EXERCISE GOAL
Rewrite the listing starting at the line with "1324x321 pixels." and ending at the line with "This screenshot has height=703, width=1631.", changing "search icon" to "magnifying glass icon" and keeping everything else the same.

Entries from a dataset
<<<<

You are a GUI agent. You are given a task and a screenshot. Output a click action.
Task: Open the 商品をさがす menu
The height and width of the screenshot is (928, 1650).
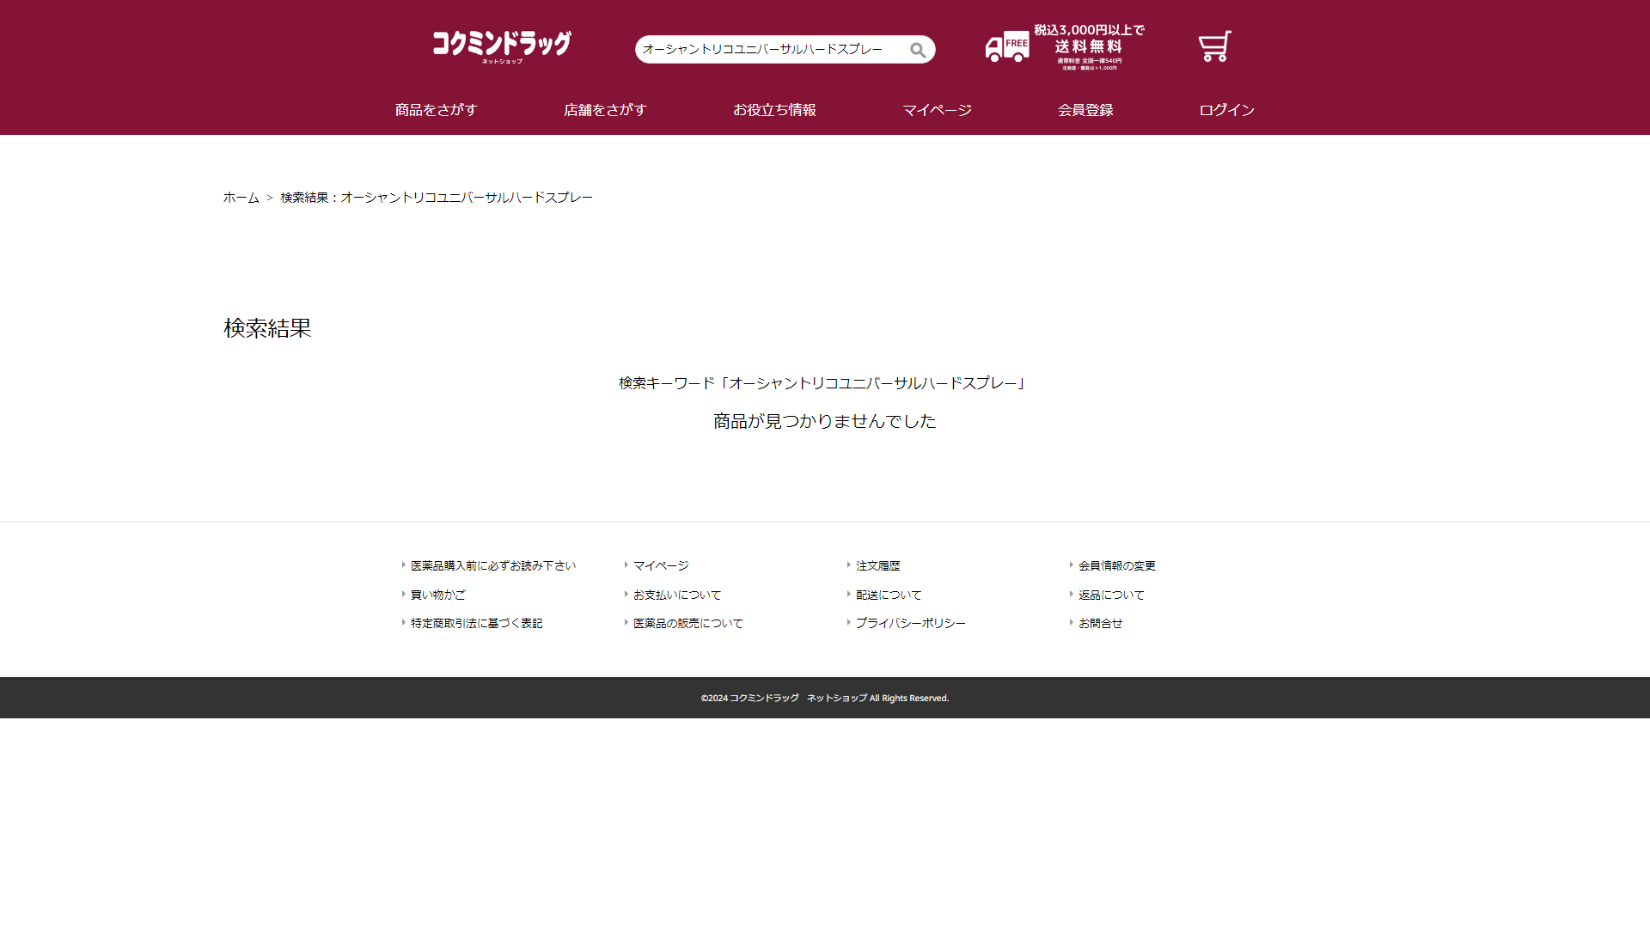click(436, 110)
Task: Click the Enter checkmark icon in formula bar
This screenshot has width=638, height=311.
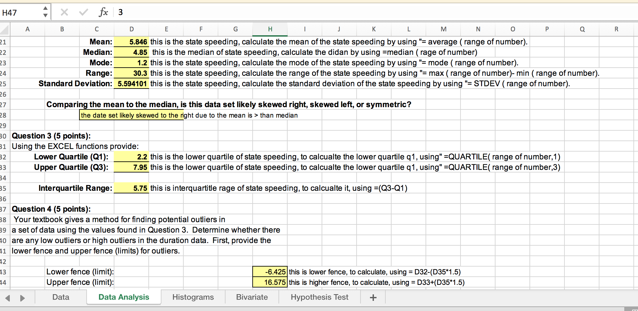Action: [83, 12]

>>>>
<<<<

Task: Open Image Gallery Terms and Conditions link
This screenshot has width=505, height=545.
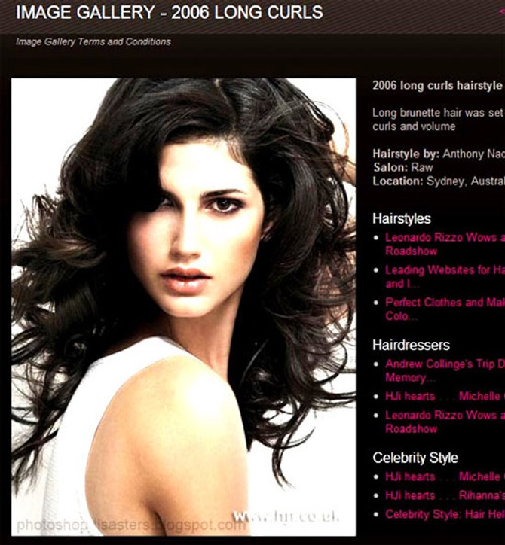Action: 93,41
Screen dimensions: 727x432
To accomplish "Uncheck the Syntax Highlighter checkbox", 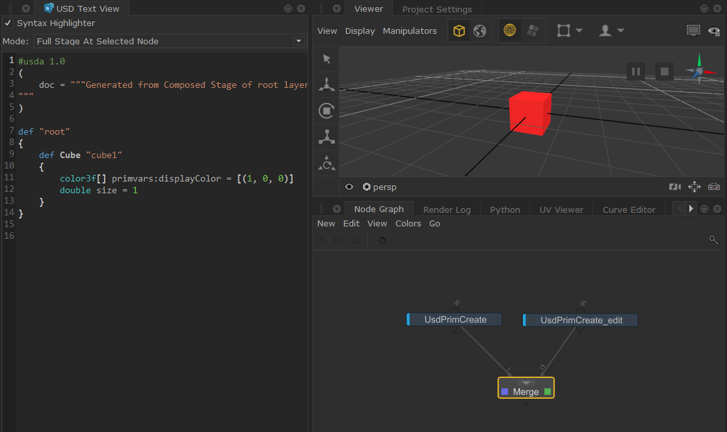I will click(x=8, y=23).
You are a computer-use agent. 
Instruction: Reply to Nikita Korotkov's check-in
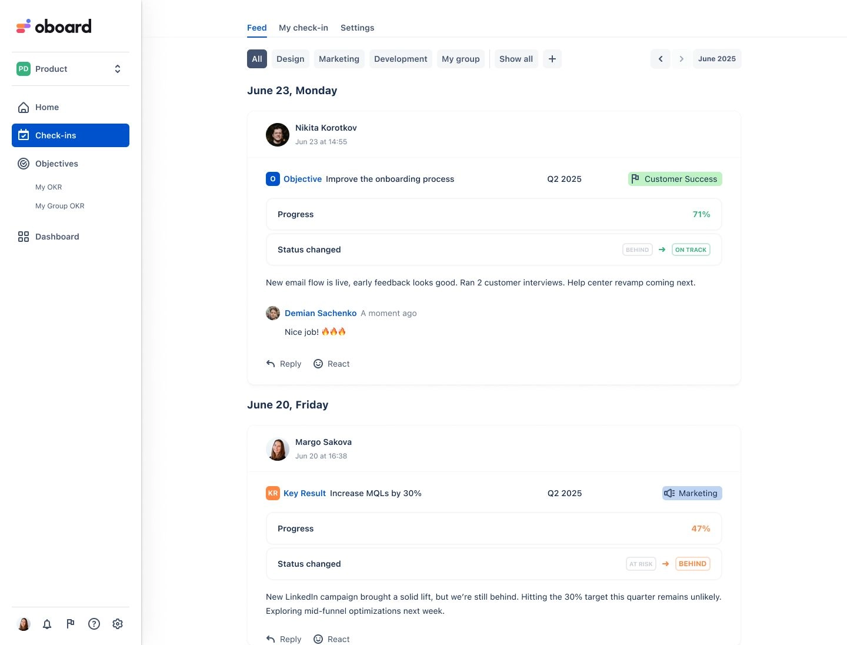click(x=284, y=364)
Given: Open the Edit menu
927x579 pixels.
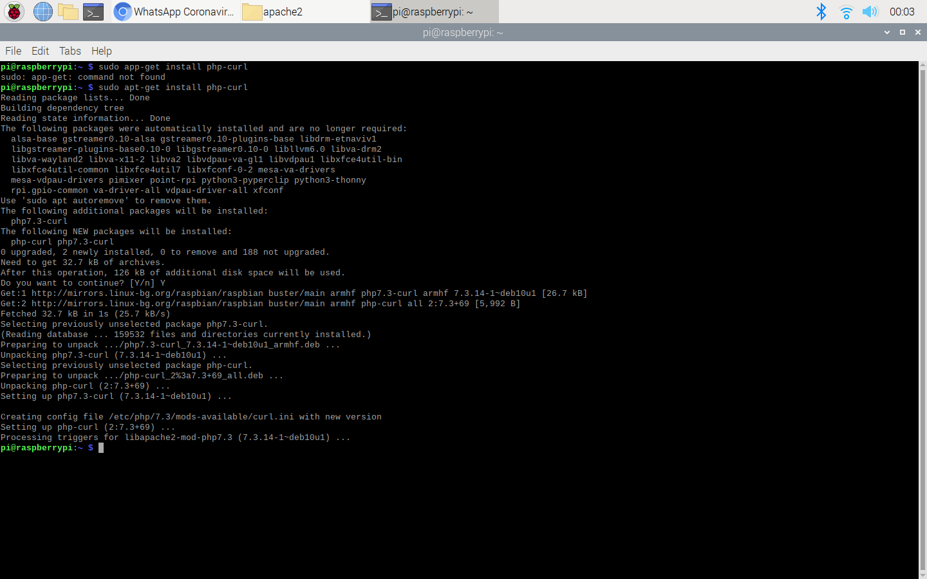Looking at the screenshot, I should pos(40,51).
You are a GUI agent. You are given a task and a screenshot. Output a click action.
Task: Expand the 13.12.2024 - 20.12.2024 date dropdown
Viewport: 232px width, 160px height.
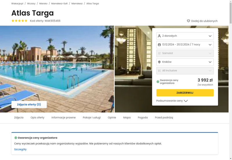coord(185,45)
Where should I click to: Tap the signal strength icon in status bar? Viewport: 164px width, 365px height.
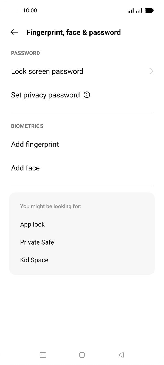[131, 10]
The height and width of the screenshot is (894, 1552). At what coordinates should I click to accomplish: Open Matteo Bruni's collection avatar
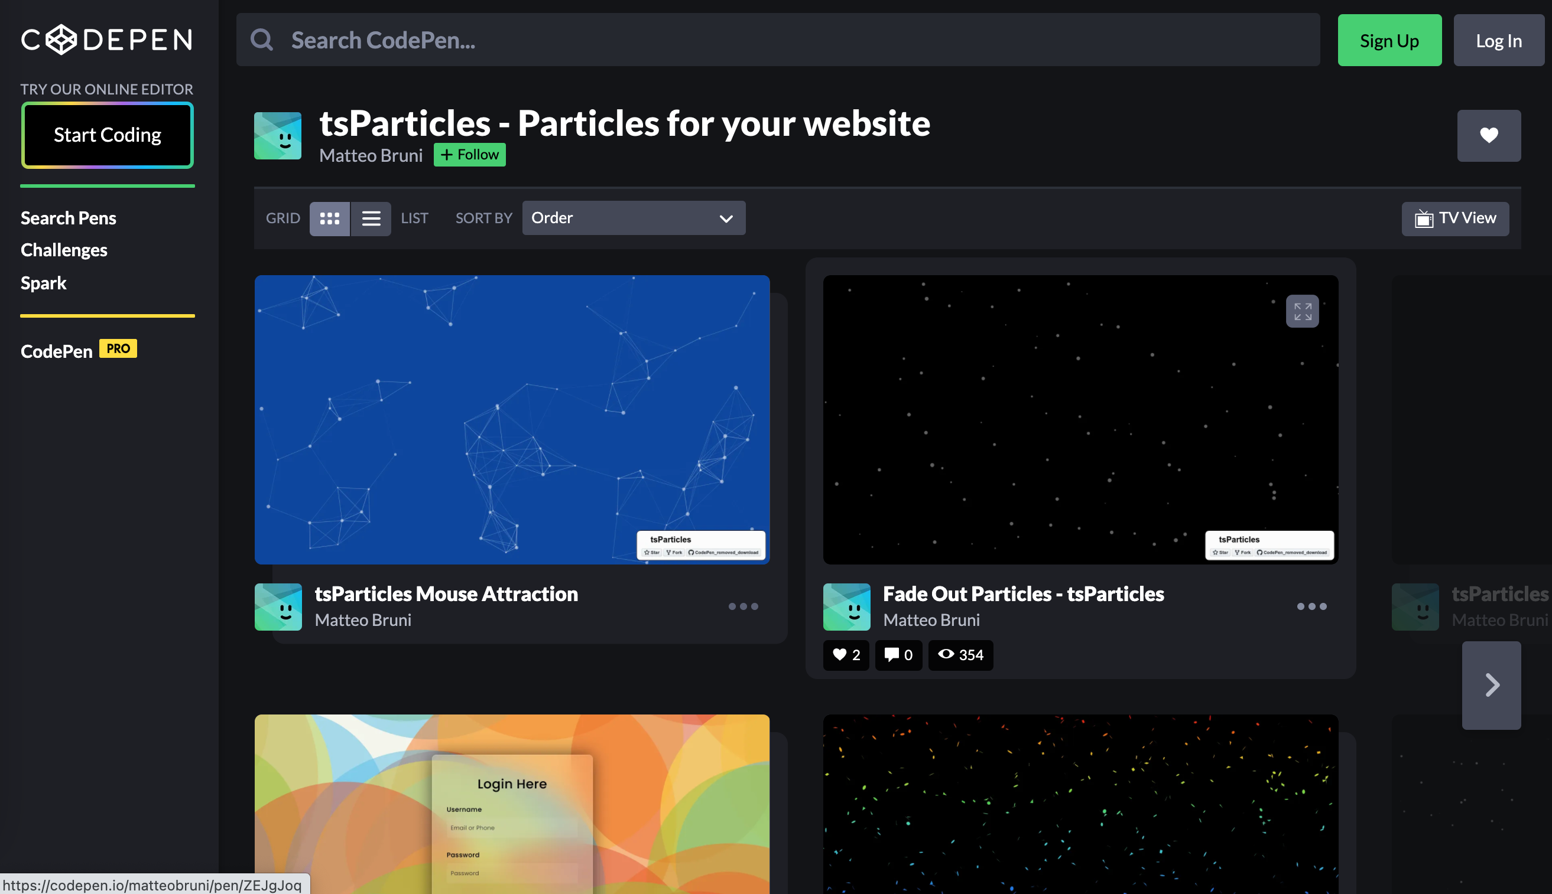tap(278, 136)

>>>>
<<<<

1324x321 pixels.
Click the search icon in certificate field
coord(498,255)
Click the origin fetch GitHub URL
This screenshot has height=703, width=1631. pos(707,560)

>>>>

RESPONSE TO THIS TASK
1324x321 pixels.
Click the magnifying glass icon in certificate field
coord(498,255)
Click the origin fetch GitHub URL
This screenshot has height=703, width=1631. pos(707,560)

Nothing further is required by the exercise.